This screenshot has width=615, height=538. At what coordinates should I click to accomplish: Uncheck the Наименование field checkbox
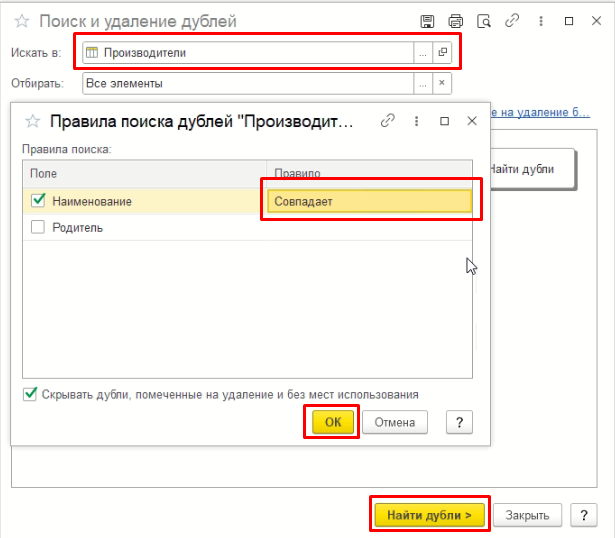pos(38,200)
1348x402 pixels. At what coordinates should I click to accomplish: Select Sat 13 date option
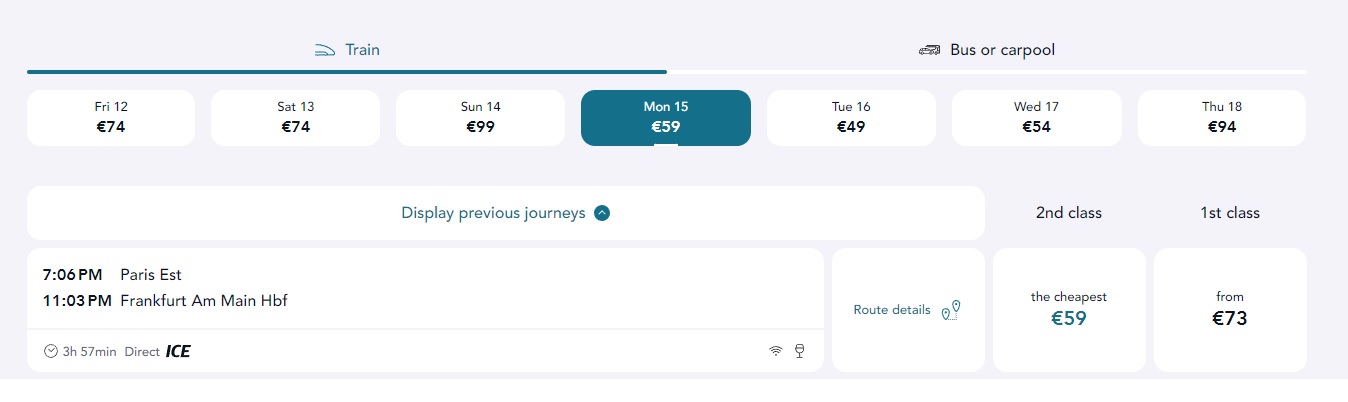coord(295,117)
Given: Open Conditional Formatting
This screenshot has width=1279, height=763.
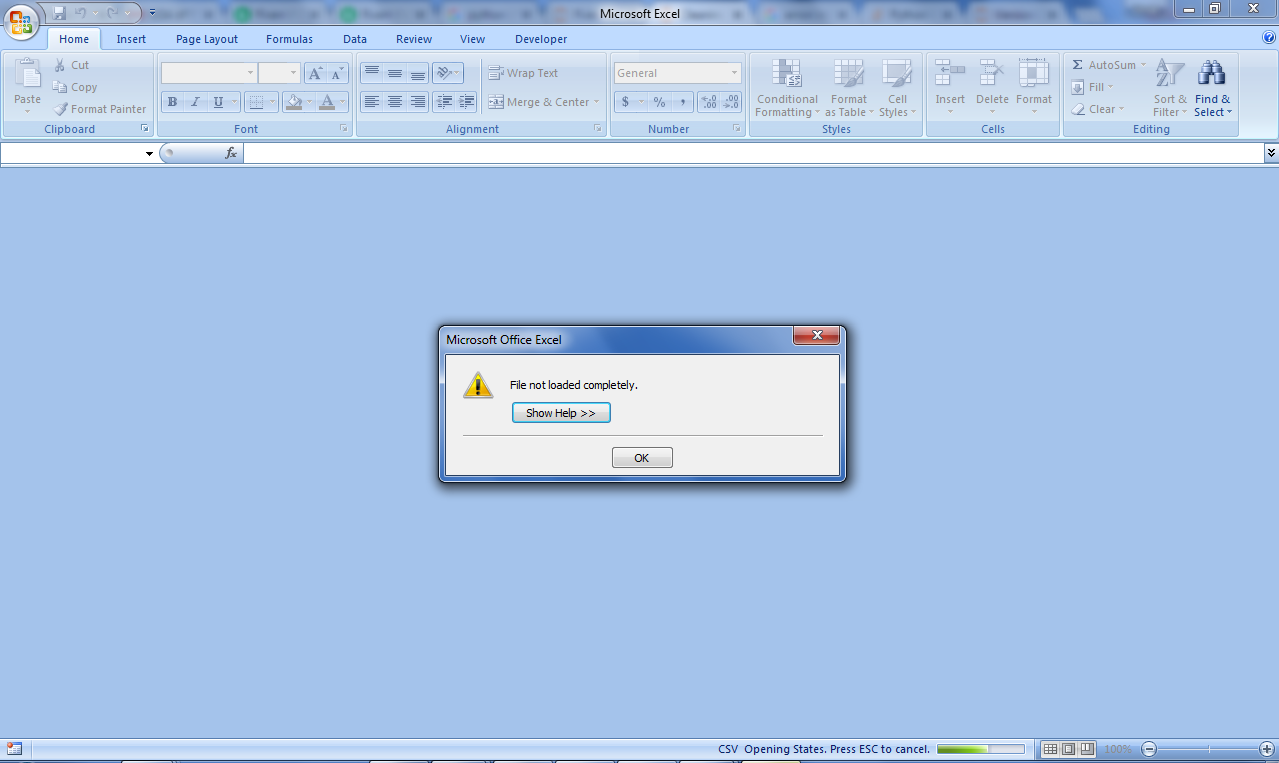Looking at the screenshot, I should click(786, 88).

........

DIRECTIONS:
What is needed is an exact copy of every entry, minus the images.

RESPONSE BOX:
This screenshot has width=615, height=538. At what coordinates should I click to accomplish: Uncheck the Наименование field checkbox
pos(38,200)
1348x402 pixels. At what coordinates should I click to accomplish: Select Sat 13 date option
coord(295,117)
Given: Open Conditional Formatting
This screenshot has width=1279, height=763.
Looking at the screenshot, I should click(786, 88).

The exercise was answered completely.